One, is it doable? And two, is it worth doing?
Over the past 15 months, my questions have been resoundingly answered. Incredible advances in medical science mean that this ambitious goal is indeed achievable. And while treatment options that would once have been considered miraculous mean that an HIV diagnosis is no longer the sentence it once was, the impact of this virus on individuals’ lives as well as the cost to the NHS means that abolishing new cases is absolutely worth doing.
Today, on World AIDS Day, my fellow commissioners and I are proud to reveal the “how” for making England the first country in the world to hit this important milestone. Our recommendations are based on meticulous research, comprehensive evidence, and powerful conversations with experts, activists and those directly impacted by HIV — as well as with many people who tick all three of those boxes.
Before this all started, I knew you could live well with HIV these days, and that treatment was available. But I was unaware of the sheer speed of progress in preventing, testing for and treating HIV. I didn’t know, for example, that you can test at home and receive a rapid result like a pregnancy test, or that those diagnosed with HIV and on effective treatment don’t run the risk of passing the virus on to partners.
As I said: the goal of no new cases is an achievable one.
In terms of specifics, one of our key recommendations is fully grounded in common sense: test, test, test.
We are therefore calling on the government to make HIV testing the norm across all of our healthcare systems, for everyone — no matter your gender, ethnicity, sexuality, or where you are in the country. We want to see HIV testing offered in more places more often, including when registering for a doctor, in the local pharmacy, and at cervical screenings. Whenever blood is taken, we should be offering HIV testing too.

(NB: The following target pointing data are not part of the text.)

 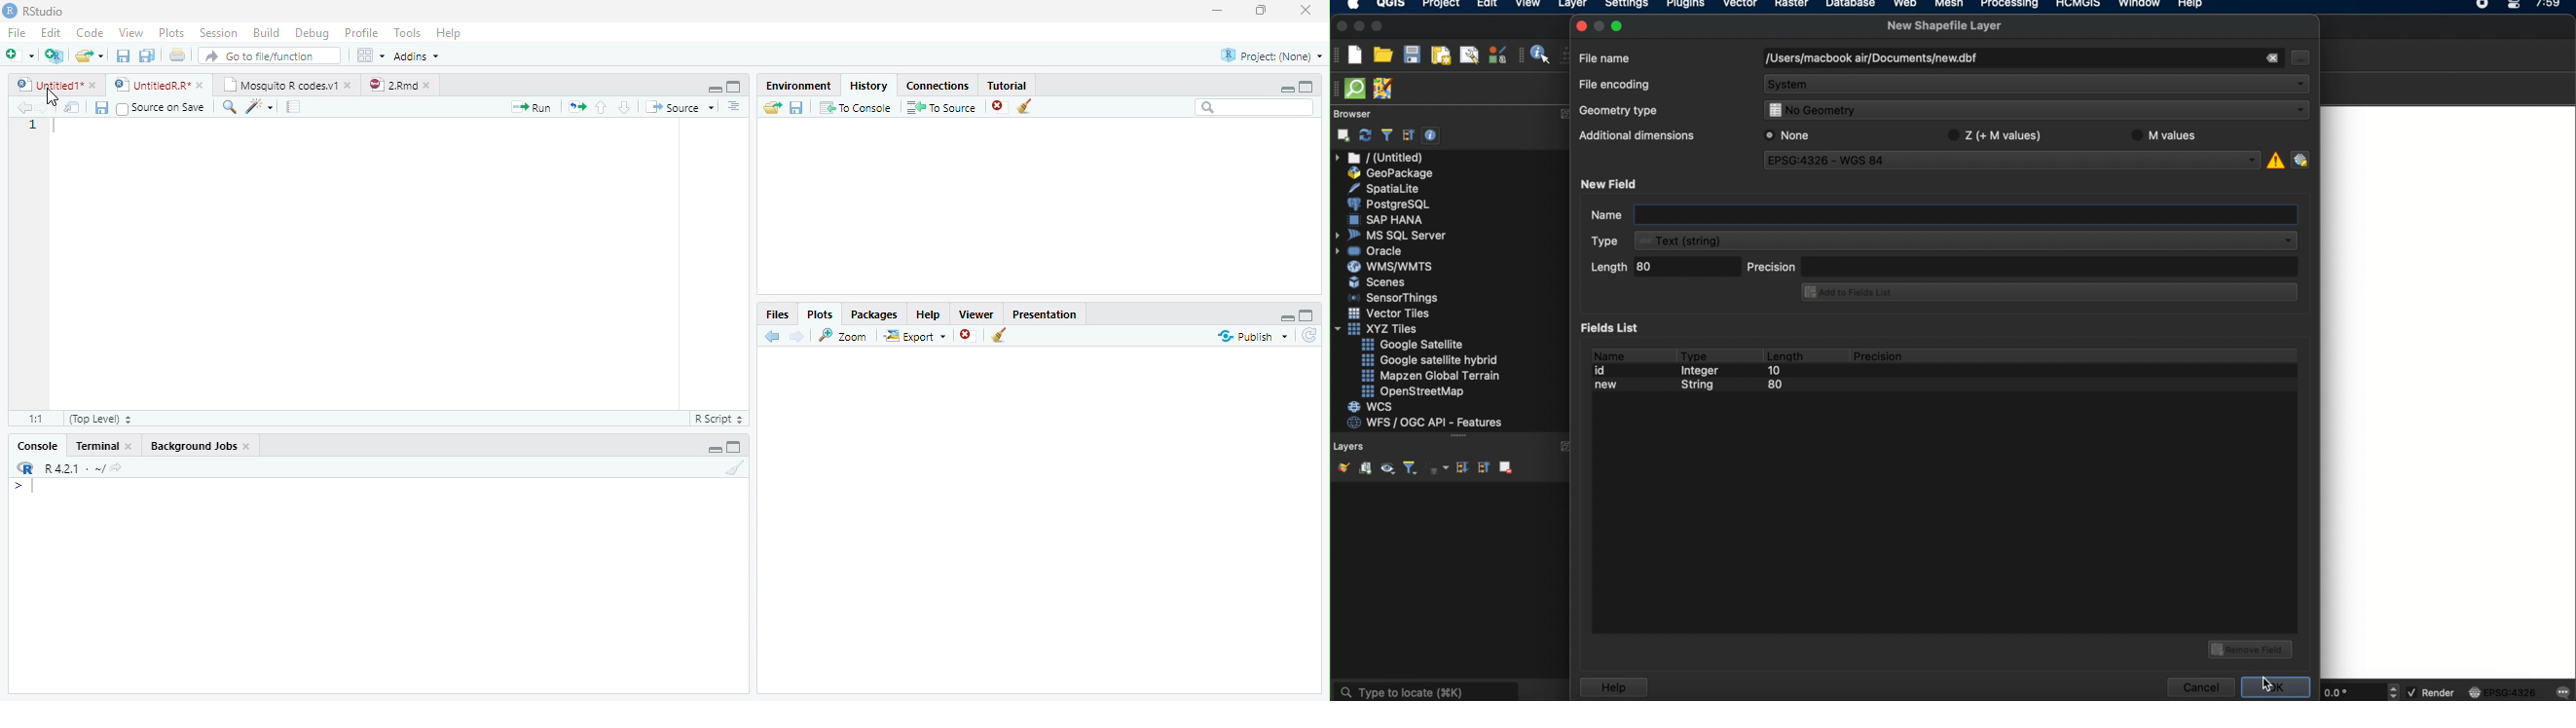 What do you see at coordinates (258, 107) in the screenshot?
I see `Code Tools` at bounding box center [258, 107].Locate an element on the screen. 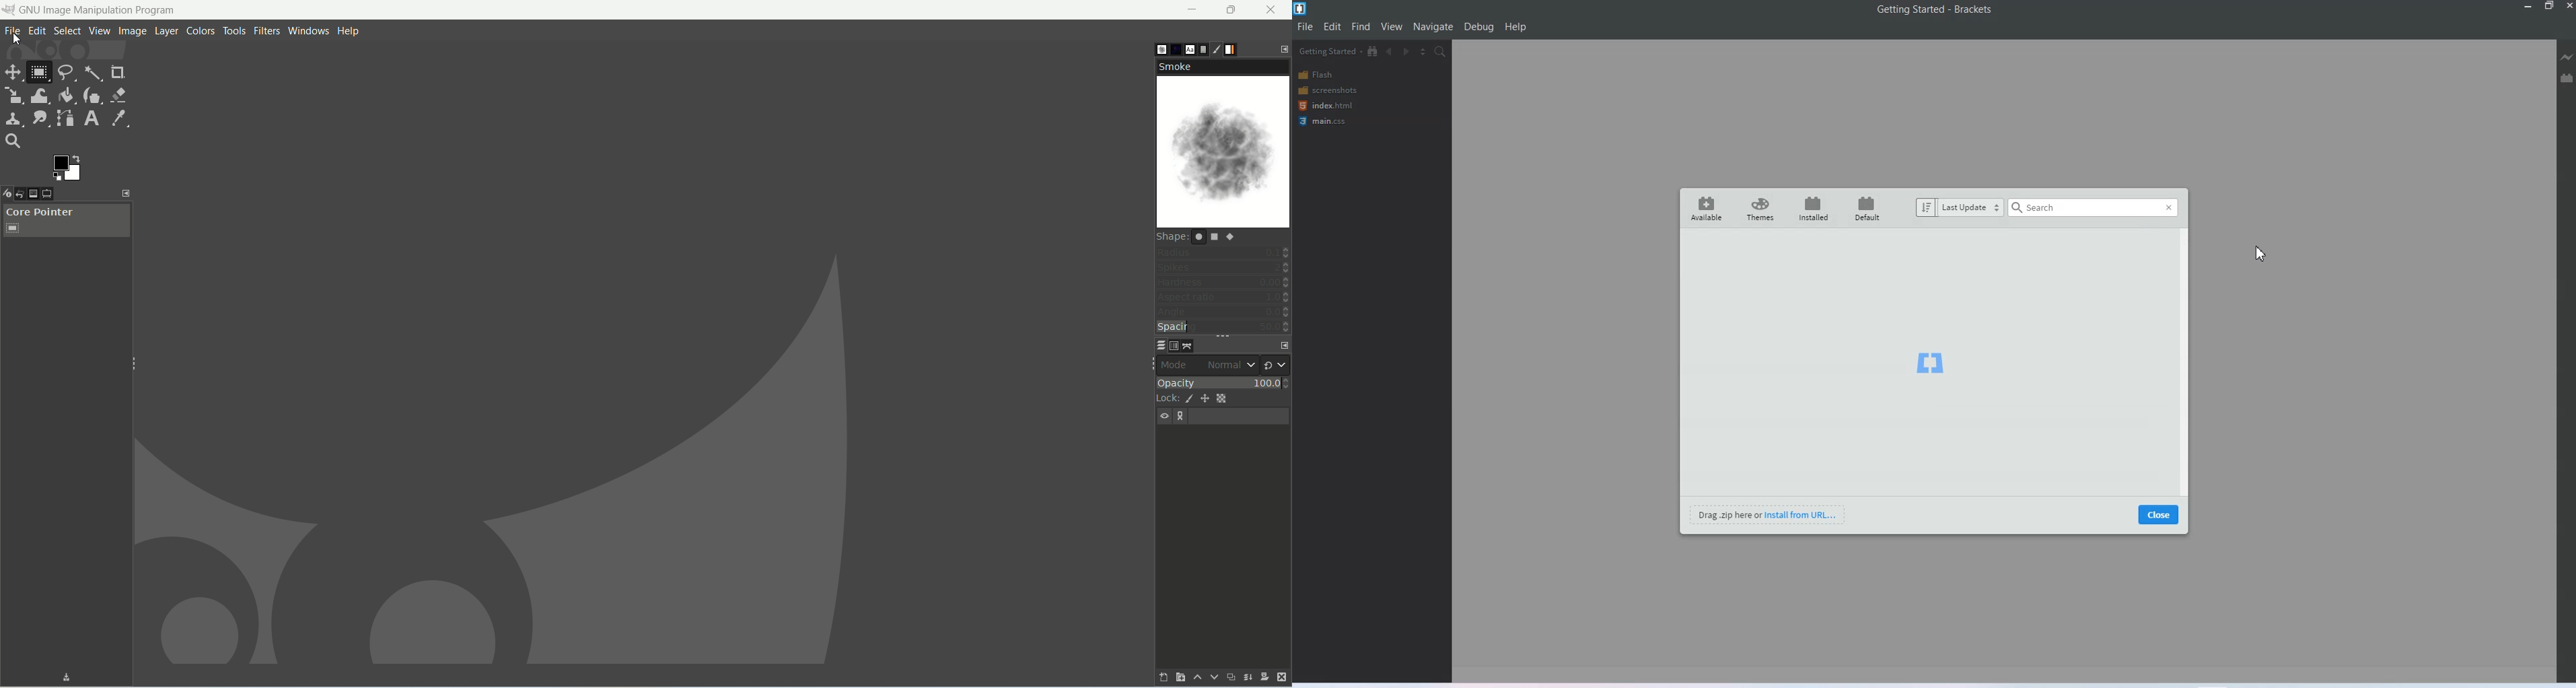  lock alpha channel is located at coordinates (1221, 399).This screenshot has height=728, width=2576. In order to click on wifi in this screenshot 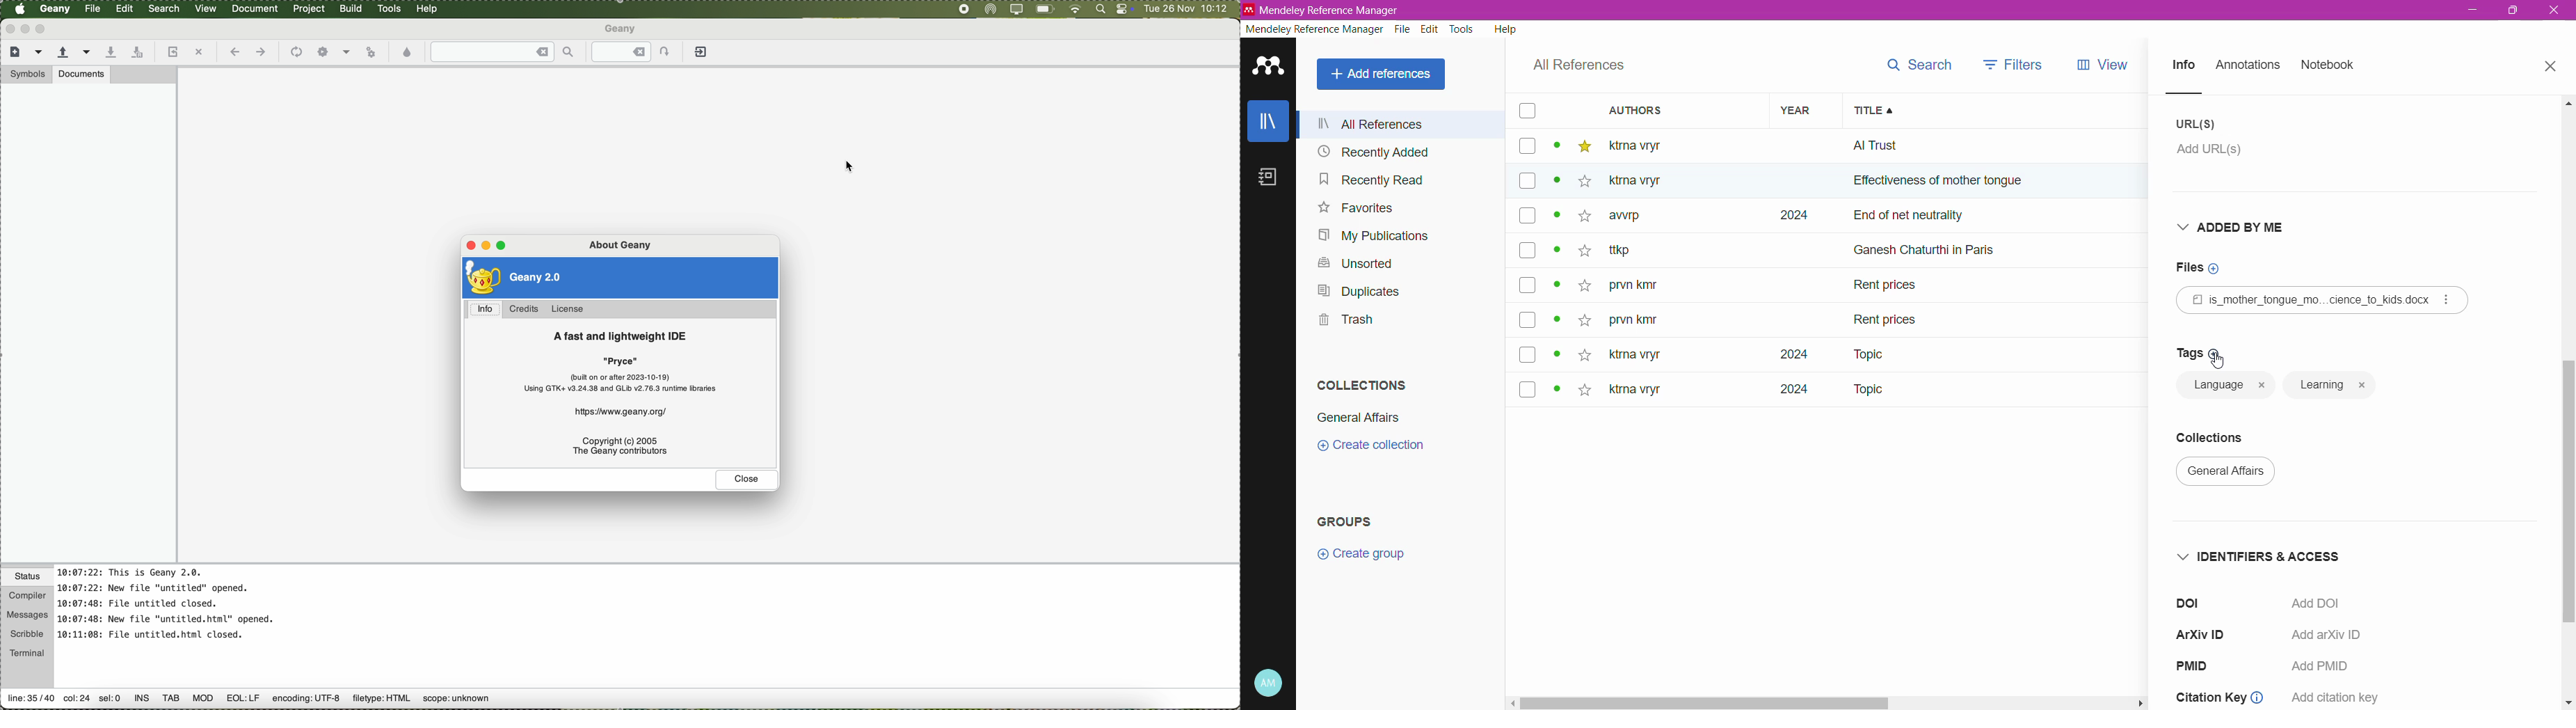, I will do `click(1073, 10)`.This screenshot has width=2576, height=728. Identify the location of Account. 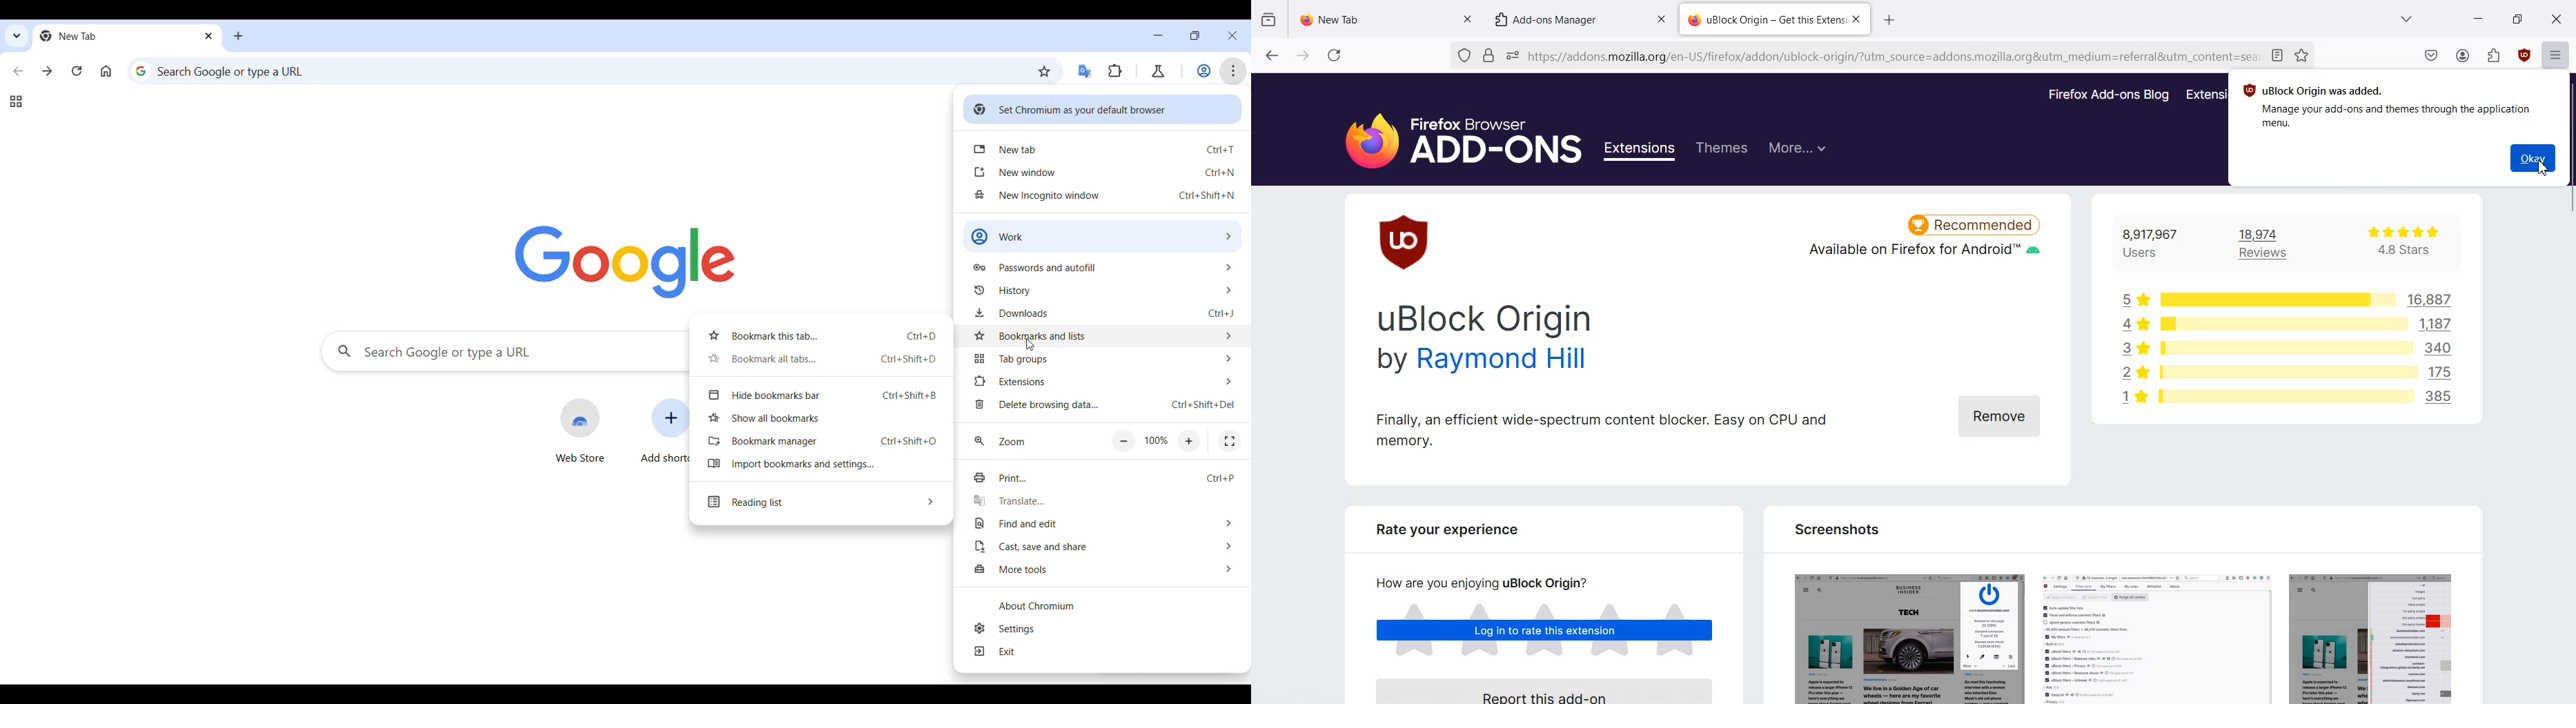
(2466, 55).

We know this approach works. In maternity care, almost 100 per cent of expectant mothers are screened for HIV, and as a result almost no babies are born with the virus in England. Now let’s scale that up across healthcare.
Our other recommendations sit across a range of areas, including tackling stigma, discrimination and health inequalities, as well as leadership and resources. We also have recommendations around embedding innovation, which is fundamental with the fight against another virus — the new coronavirus that has upended our lives this year — as the backdrop to our work.
Our recommendations have the backing of the country’s leading HIV charities Terrence Higgins Trust, National AIDS Trust and Elton John AIDS Foundation, which established the Commission. They are already doing the work with decision-makers to get the urgent response we need. Now it’s over to the government to act.
Because the 2030 goal isn’t a pipedream or a neat social media-friendly hashtag. It’s doable, it’s worth doing, and it must be done. The government must read our work, respond to our recommendation, and implement them.
Anything above zero new HIV cases by 2030 is failure.